Online sleuths have suggested the cases may be connected, even prompting the US House of Representatives Oversight Committee and the FBI to announce investigations - despite other established explanations and family members' attempts to quell the hysteria.
Grillmair's wife believes her husband was targeted in a misguided revenge plot. Months before the killing, a man had wandered on [their property] with a rifle, claiming to be coyote hunting. She says her husband directed the suspect to a nearby ridge.

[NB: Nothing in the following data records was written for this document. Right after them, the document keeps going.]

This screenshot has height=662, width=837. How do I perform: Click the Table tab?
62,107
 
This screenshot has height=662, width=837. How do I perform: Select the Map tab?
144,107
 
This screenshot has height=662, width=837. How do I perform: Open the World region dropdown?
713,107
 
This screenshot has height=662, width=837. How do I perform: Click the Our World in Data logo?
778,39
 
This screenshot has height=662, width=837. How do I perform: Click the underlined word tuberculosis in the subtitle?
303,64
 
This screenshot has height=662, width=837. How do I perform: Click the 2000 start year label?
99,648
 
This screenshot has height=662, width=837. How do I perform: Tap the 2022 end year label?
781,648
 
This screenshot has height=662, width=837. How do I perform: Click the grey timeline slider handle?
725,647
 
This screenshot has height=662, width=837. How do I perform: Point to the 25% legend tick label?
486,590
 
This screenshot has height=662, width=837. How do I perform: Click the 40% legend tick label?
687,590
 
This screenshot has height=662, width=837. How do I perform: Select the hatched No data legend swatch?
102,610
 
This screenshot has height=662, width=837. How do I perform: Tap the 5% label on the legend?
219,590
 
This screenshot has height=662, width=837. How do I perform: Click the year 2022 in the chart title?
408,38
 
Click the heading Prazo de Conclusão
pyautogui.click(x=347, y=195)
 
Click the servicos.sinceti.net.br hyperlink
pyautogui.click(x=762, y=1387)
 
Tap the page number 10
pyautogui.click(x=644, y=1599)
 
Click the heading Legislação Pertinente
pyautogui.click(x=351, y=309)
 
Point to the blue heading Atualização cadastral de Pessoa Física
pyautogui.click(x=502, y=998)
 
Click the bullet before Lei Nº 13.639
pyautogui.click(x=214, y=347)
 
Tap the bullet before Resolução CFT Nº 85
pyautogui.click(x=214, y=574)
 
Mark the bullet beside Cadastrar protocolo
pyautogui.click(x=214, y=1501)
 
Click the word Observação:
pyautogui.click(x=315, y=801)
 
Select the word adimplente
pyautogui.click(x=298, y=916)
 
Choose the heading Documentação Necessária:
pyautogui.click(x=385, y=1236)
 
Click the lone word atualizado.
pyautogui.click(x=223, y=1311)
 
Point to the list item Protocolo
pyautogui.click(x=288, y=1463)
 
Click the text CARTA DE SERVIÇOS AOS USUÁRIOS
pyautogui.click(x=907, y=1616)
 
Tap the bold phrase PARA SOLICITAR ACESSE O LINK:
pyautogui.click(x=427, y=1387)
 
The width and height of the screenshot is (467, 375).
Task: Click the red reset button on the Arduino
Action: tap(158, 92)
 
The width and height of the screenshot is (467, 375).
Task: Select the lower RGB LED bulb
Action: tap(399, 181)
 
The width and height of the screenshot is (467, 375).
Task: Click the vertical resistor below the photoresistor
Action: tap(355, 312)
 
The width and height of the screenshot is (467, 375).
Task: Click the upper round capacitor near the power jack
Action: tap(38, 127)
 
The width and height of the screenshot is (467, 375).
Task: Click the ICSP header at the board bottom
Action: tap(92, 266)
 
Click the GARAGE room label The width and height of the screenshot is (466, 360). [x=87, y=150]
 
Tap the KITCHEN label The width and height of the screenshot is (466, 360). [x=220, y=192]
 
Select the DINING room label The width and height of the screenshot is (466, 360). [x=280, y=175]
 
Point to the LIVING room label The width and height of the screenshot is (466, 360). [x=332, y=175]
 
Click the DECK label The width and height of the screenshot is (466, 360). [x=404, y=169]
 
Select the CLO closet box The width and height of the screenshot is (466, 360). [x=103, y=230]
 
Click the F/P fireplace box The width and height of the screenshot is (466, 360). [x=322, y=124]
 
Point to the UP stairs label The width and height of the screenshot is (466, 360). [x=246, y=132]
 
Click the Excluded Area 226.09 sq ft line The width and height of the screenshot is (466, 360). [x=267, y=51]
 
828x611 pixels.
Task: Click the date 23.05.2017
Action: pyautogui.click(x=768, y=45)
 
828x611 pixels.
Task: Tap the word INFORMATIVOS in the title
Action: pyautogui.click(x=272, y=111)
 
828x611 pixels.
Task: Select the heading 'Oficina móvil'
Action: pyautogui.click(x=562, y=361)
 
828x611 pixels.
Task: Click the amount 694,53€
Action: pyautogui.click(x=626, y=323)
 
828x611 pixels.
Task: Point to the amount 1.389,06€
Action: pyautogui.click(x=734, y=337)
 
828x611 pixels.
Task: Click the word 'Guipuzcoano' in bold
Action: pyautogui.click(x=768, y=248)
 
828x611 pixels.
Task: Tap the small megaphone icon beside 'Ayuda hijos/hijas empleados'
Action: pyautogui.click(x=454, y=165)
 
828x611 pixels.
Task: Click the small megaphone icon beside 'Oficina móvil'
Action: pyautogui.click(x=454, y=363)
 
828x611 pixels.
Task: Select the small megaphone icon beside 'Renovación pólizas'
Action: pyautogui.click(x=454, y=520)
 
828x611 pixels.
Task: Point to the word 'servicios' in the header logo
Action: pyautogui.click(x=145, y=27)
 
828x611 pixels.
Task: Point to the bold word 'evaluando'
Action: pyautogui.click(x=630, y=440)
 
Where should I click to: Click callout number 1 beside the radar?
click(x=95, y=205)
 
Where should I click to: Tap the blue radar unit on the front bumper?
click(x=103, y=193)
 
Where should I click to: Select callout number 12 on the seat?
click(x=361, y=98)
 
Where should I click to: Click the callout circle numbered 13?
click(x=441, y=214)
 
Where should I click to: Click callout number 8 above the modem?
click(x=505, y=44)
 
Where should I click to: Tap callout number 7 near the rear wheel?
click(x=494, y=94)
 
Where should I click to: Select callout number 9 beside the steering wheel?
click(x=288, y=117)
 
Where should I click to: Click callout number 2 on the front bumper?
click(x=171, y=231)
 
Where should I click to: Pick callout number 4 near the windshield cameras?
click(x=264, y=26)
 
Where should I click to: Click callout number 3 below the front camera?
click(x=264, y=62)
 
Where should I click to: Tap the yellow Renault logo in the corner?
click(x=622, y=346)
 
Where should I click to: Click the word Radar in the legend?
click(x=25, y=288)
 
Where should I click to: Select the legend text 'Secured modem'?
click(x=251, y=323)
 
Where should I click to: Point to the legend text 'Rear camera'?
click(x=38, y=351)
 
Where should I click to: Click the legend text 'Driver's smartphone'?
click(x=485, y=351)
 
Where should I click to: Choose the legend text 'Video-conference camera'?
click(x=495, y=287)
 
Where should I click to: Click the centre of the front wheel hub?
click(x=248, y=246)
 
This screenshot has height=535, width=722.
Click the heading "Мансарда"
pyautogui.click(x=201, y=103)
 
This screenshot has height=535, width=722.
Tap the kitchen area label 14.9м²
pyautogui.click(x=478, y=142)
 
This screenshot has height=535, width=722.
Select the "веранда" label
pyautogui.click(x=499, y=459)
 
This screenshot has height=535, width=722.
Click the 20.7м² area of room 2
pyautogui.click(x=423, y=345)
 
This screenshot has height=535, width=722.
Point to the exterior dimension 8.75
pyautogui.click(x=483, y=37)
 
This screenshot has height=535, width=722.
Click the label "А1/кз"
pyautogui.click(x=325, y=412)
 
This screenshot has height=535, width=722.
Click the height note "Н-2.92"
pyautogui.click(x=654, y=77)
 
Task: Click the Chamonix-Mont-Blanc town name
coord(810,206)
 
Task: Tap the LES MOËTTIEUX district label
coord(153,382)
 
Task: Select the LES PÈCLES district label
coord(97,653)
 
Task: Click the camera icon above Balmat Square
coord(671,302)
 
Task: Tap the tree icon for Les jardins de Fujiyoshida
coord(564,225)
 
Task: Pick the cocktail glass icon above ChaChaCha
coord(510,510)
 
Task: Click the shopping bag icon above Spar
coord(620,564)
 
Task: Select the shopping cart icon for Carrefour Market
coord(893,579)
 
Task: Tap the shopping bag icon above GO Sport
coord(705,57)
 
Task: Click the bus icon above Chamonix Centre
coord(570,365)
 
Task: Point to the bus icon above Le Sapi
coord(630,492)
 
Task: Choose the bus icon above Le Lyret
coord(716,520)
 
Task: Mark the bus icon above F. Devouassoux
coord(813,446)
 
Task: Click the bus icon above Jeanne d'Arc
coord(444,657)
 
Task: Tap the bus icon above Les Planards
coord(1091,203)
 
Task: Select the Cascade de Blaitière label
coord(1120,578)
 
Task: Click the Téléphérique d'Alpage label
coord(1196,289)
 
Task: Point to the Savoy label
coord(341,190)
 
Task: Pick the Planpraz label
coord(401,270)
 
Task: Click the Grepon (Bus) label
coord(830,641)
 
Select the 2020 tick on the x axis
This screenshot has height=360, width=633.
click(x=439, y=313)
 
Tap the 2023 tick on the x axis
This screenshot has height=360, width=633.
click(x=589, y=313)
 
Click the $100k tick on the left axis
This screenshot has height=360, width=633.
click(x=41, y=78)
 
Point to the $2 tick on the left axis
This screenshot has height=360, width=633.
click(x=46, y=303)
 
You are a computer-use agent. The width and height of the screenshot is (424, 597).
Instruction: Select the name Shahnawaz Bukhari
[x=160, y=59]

The man had also been causing mischief at other homes nearby, she says, and one resident called 911. Grillmair hadn't placed the call, but his wife believes the man blamed her husband for it as his behavior was escalating.
The man came back with a baseball bat two weeks before Grillmair was killed, but left without causing any more trouble that day. Then he returned on 16 February and allegedly fatally shot Grillmair, a renowned astronomer at the California Institute of Technology's IPAC science and data centre for astronomy and planetary science.
We believe [he] came for revenge, thinking Carl was the one that called 911, says Louise.
Skeptics have poured cold water on the wild theories surrounding the deaths. The US Top Secret-cleared aerospace and nuclear workforce is ~700,000 people, science writer, investigator and pseudoscience debunker Mick West wrote. Ordinary mortality over 22 months predicts ~4,000 deaths, ~70 homicides, and ~180 suicides. The list has 10 … The deaths are real. The families' grief is real. The pattern is not.
Louise Grillmair similarly states that - while her husband would laugh at speculation that the deaths might be connected - he would also probably talk statistically to squelch conspiracies.
The wife of retired Air Force General William Neil McCasland - the highest-ranking and highest-profile of the missing - took to Facebook the week after his 27 February disappearance from their New Mexico home to dispel some of the misinformation circulating. Even in her 911 call, three hours after she returned home from a doctor's appointment to find her husband gone, Susan McCasland Wilkerson said she had some indication that he must have planned not to be found.
She noted that he had turned off his phone and left it behind, but took his gun, though he doesn't generally carry a weapon. She also acknowledged that McCasland had acted as an unpaid consultant for Blink-182 frontman Tom DeLonge's To The Stars organization as it sought to investigate UFOs and other matters. But her husband does not have any special knowledge about the ET bodies and debris from the Roswell crash stored at Wright-Patt, Susan wrote.
Overall, relatives express frustration at the wild speculation surrounding the deaths. Louise Grillmair remarks, The speculation is denigrating to their memories. Many families have described the speculation as terrible and disgusting, further compounding their grief. For Louise, it is essential that the world remembers her husband not just for his career but also for his character as a compassionate and generous individual.